§ **TEXT BLOCK**
|---|

In at least one library, donated resources are separated according to their content. The popular, high turnover romance fiction collection is given a single catalogue record with the title Romance and this record has over 800 barcodes (i.e., 800 unique borrowable items) attached. Conversely, in the same library, popular fiction is given a complete and unique catalogue record including a Libraries Australia holding record thus making the items searchable through the national database. The relevance here is that the donated high-turnover fiction is given linked data thus making the resources searchable from the National Database, yet the romance donations are not given any even searchable metadata let alone providing linked data:

We do have another donated collection that we call quick picks that we have been running for a few years. And that is basically high turnover fiction - not always fiction…they are primarily donated but they also have a Libraries Australia record that we bring in. (Librarian 7.1)

Donations play a significant role in the collections of some libraries. However, most librarians in this study reinforce the view that donations are considered lesser items than those that are purchased.

It’s donated material. They’re not worth – which is a value judgement – they are not worth the effort to original type catalogue [entries]. (Librarian 7.1)

Perceptions of donations

Librarians had insights into why they believe community members donate their books to libraries. Some members are seen as wanting to share their reading:

When they bring along a fiction book they have enjoyed you can see the sparkle in their eyes. You know, they want to share it with someone else. (Librarian 2)

|---|

§ **RECORDS SUPPLIED**
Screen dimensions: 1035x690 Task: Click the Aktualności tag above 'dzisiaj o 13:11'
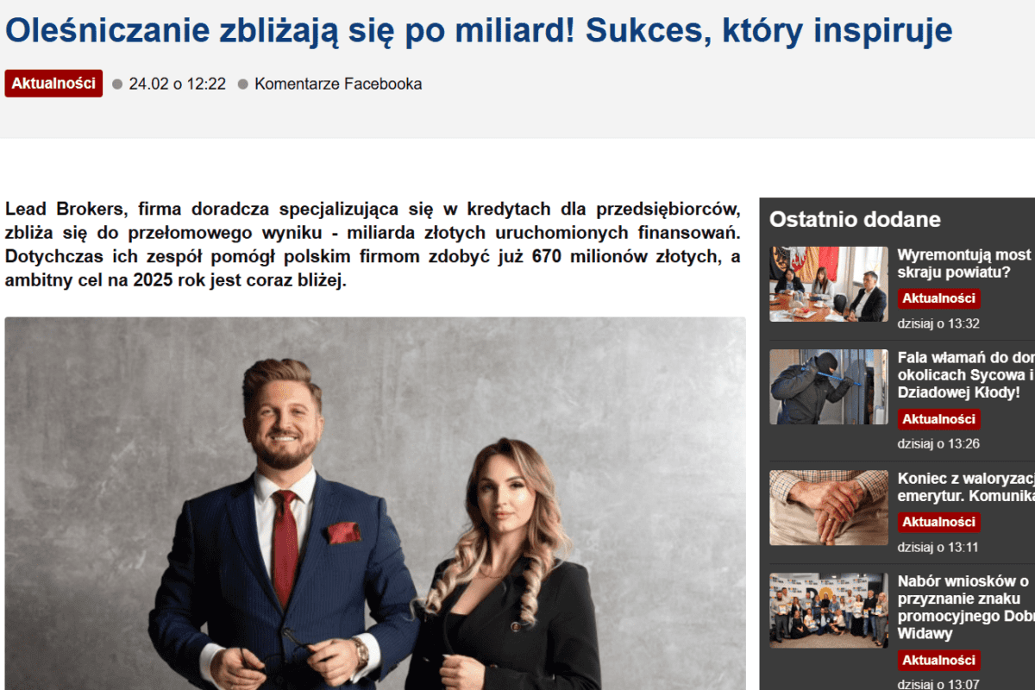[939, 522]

|---|

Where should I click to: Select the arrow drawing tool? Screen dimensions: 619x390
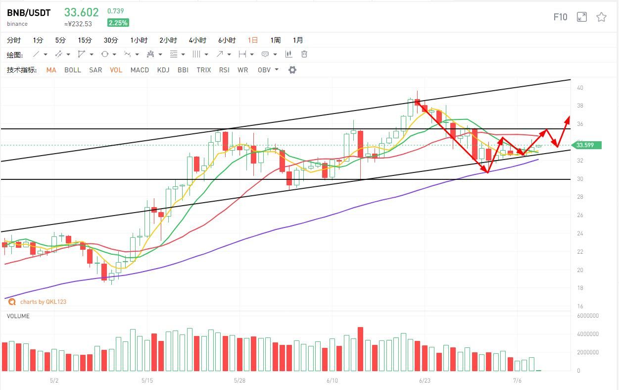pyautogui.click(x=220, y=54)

|---|

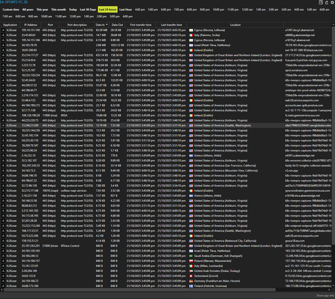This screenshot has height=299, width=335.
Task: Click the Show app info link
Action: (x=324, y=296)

|---|

§ **WHAT IS ASKED**
**1)** Repeat the part of the passage on library donations that begins at the words "We do have another" and stops after "in. (Librarian 7.1)".
**2)** Summarize the passage on library donations in two sentences.
**3)** In the passage on library donations, what title does the single catalogue record for the romance fiction collection carry?
Rely only on the passage on library donations.

§ **SOLUTION LIST**
**1)**
We do have another donated collection that we call quick picks that we have been running for a few years. And that is basically high turnover fiction - not always fiction…they are primarily donated but they also have a Libraries Australia record that we bring in. (Librarian 7.1)

**2)** In at least one library, donated romance fiction shares a single catalogue record with over 800 barcodes and has no searchable metadata, while donated high-turnover fiction receives complete records with Libraries Australia holdings that make it searchable through the national database. Although donations play a significant role in some collections, most librarians in the study consider them lesser items than purchased ones, and some community members are seen as donating to share books they enjoyed.

**3)** Romance